Segment Start: Text provided

BREAKING NEWS

Top Syrian rebel commander dies from wounds

AMMAN - A prominent Syrian rebel leader has died from wounds suffered in an air raid on the city of Aleppo, in a blow to the armed opposition to President Bashar Assad, activists said on Monday.
Abdelqader Saleh, head of the Islamist al-Tawhid Brigades, which is backed by Qatar, died in a Turkish hospital where he had been taken. Saleh had been wounded on Thursday when Assad's forces raided a Tawhid meeting and killed another commander on the spot, opposition sources said.
"We declare the martyrdom of Abdelqader Saleh," a statement by Tawhid said.
Having lost several key rebel bases in the past few weeks, Saleh, who was in his 30s, had been working on regrouping fighters in Aleppo before he died. The city, situated 45 kms (28 miles) south of Turkey, was Syria's commercial hub and most populous city before the uprising against Assad erupted in 2011.
Taking advantage of infighting between rebel groups, Assad's forces, backed by Shi'ite militia from Iraq and the Lebanese party Hezbollah, have been have been making advances in the north and east of the contested city.

Segment End: Text provided
Segment Start: Material supplied

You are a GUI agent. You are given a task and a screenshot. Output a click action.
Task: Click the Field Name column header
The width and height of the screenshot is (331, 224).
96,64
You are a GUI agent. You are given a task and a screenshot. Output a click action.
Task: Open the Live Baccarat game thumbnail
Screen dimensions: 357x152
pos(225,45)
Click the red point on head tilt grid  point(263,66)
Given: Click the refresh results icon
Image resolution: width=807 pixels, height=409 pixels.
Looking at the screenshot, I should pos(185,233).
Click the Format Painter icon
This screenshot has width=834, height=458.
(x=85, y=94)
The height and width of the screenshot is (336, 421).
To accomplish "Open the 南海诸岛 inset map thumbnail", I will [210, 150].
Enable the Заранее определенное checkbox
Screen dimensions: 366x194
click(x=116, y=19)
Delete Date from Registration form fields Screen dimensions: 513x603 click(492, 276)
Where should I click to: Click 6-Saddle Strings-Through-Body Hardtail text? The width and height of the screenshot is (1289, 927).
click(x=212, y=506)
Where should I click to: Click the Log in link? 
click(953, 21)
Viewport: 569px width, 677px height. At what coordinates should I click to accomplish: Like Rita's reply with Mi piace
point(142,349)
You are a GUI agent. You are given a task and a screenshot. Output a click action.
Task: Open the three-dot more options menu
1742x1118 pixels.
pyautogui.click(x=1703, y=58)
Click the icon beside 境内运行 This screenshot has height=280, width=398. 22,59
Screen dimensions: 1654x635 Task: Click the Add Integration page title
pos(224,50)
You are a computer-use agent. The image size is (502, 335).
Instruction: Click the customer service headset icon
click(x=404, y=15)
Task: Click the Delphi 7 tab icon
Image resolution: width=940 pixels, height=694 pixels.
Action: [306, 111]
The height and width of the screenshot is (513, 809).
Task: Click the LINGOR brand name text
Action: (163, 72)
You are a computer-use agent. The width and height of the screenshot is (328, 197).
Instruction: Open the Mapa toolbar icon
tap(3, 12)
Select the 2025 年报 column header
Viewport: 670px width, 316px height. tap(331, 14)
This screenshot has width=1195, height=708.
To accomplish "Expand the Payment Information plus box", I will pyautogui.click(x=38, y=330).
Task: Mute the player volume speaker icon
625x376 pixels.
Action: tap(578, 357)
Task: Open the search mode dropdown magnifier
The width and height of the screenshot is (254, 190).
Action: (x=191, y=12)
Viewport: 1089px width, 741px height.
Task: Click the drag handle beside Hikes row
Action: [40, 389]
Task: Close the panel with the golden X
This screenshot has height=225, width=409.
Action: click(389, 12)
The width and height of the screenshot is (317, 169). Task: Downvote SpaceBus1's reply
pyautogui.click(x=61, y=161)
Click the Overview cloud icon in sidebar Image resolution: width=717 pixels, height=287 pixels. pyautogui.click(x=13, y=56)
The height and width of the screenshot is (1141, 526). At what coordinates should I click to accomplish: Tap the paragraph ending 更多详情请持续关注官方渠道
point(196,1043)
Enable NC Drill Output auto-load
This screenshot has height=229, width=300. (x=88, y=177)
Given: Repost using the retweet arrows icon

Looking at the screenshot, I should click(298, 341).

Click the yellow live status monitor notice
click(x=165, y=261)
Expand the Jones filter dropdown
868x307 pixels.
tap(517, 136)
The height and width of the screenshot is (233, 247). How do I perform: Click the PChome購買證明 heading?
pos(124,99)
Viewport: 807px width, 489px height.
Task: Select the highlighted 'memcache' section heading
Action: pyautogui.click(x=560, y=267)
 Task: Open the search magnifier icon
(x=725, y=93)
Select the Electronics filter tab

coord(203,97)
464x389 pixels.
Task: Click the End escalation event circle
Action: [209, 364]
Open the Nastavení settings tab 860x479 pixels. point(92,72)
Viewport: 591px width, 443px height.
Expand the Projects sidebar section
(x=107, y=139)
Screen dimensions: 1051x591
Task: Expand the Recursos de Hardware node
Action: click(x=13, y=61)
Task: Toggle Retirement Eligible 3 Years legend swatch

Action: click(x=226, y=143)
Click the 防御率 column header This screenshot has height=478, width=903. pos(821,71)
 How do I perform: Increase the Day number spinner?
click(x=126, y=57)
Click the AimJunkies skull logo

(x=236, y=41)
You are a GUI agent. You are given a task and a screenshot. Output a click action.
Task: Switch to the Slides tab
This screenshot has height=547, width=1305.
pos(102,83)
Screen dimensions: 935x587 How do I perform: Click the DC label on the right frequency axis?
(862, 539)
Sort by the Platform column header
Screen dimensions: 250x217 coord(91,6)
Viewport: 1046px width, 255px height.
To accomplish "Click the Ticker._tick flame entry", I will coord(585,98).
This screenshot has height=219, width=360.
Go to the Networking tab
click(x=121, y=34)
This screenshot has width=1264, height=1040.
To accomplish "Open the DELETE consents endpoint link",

Segment End: Material supplied

Your assignment: List every country that the news report about the rebel commander's death names as a noun, leaving out adjective forms such as "Syrian" or "Lebanese." The data has no connection to the news report.

Worked solution: Qatar, Turkey, Syria, Iraq